Other Treatment Modalities

The consultation begins with a review of relevant past medical history and family history including the history of familial hair loss. Before undergoing any surgical procedure, it is imperative to rule out any underlying conditions which need to be treated medically. Patients are encouraged to come to the office with the results of previous blood work, biopsies, or other test results. 

Of all symptoms caused by generalized health issues, hair loss is often the "final straw" which actually motivates a patient to seek medical advice: for this reason, the HRS has a unique opportunity to help a patient with their overall health, in addition to their hair loss. Conditions which may cause hair loss are extremely varied, but most commonly include: severe emotional or physical stress (temporary); low or high thyroid; low iron, zinc, or protein; changes in hormone status; polycystic ovarian syndrome. All medical conditions should be under control and stable before surgical treatment for hair loss begins, and topical minoxidil may be used in the interim to try to speed the re-growth or slow the loss. Some medical treatments for underlying conditions may even help reverse some types of hair loss, but this depends on the particular condition and the length of time the patient remained un-diagnosed. 

The most common reason for hair loss is of course genetics.
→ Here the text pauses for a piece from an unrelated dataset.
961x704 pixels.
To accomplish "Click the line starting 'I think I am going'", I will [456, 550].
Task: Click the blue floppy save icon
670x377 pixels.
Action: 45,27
A history of male pattern baldness (MPB) or female pattern hair loss (FPHL) is usually present among family members.

MPB can be treated with one of two FDA approved medications; Finasteride and Minoxidil. The studies to date have followed patients for a five year period, therefore these potentially very helpful treatments need to be looked upon as “stalling” measures – not lifetime cures. 
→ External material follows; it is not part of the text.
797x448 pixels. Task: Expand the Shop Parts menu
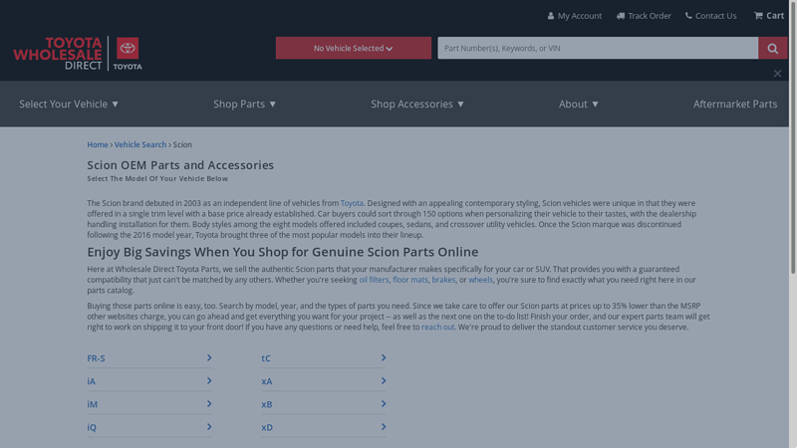tap(244, 104)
Finasteride is an oral medication taken daily which blocks the conversion of testosterone to dihydrotestosterone (the hormone which causes hair loss in men and sometimes in women with elevated levels of androgens). The medication has been shown to slow hair loss and actually increase hair growth in some responsive patients. The largest study examined the vertex area only, a second smaller study showed some positive effect in the mid-scalp region (although the results were less impressive than those seen in the vertex). The frontal area and temporal recessions have not been shown to improve with finasteride. The side-effects occur in less than 2% of patients, an in depth discussion can be found in greater detail in other sources; briefly, the side effects may include erectile dysfunction, decreased sex drive, and decreased semen volume. These effects disappear completely if the drug is stopped. Reports have also included gynecomastia as a possible side-effect.
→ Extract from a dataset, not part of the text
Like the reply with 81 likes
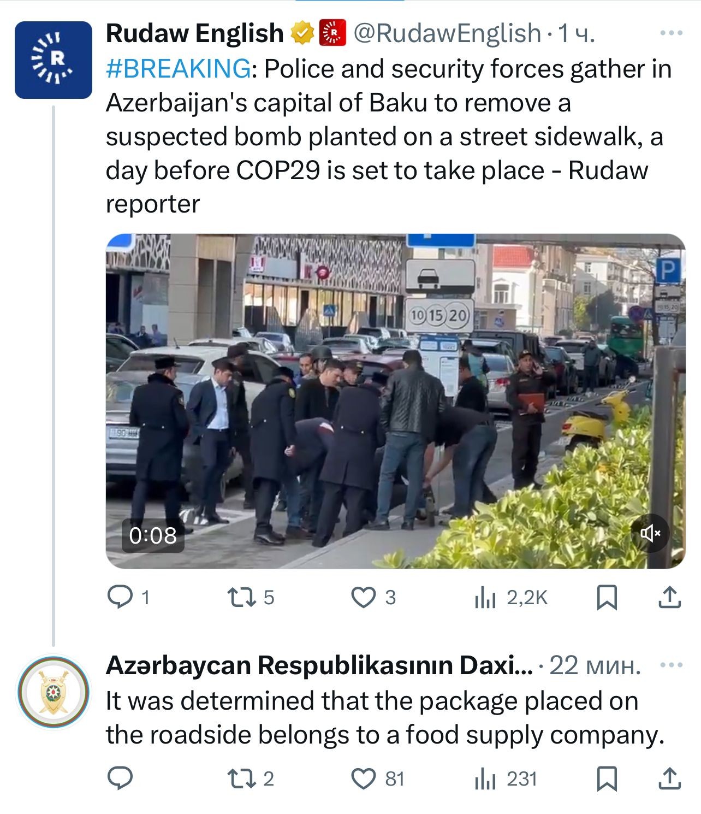coord(377,778)

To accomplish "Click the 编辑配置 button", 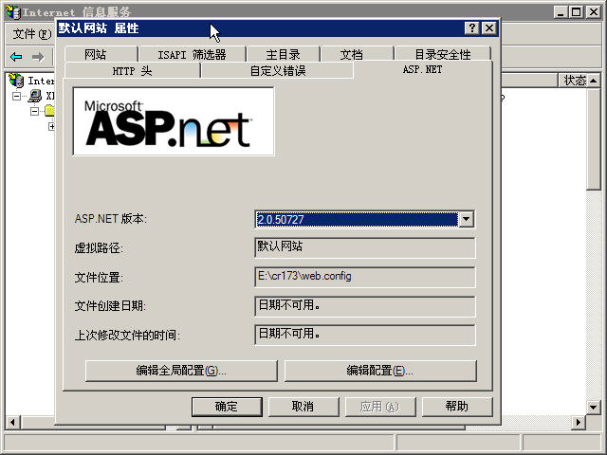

Minoxidil is a foam or liquid medication that is applied on the scalp twice daily. It has also been shown to be quite effective in slowing the progress of vertex hairloss and some mid-scalp thinning. The side-effects are mild, but may include a localized irritation on the skin, extra hair growth on the face, and possible headaches (potentially due to lowering of blood pressure in susceptible patients). This drug can be quite effective in both men and women, however patients are often not very diligent about using regularly and this seems to affect its success in the general population of users.

Women present a special challenge to hair restoration surgeons. There are many women with a genetic predisposition to hair loss and these women may find minoxidil helpful to slow hair loss. If tolerated, minoxidil 5% foam is the most effective option. In addition, Dr. Unger refers patients to endocrinologists for a full work-up and treatment if there is any question of potential underlying causes such as subclinical hypothyroidism, polycystic ovarian syndrome, abnormalities in androgen levels, or other causes linked to hair loss. The treatment of these conditions will effectively slow future hair loss and although the use of finasteride “off-label” has not been proven to be effective, many women with elevated levels of androgens have responded positively to this treatment by endocrinologists.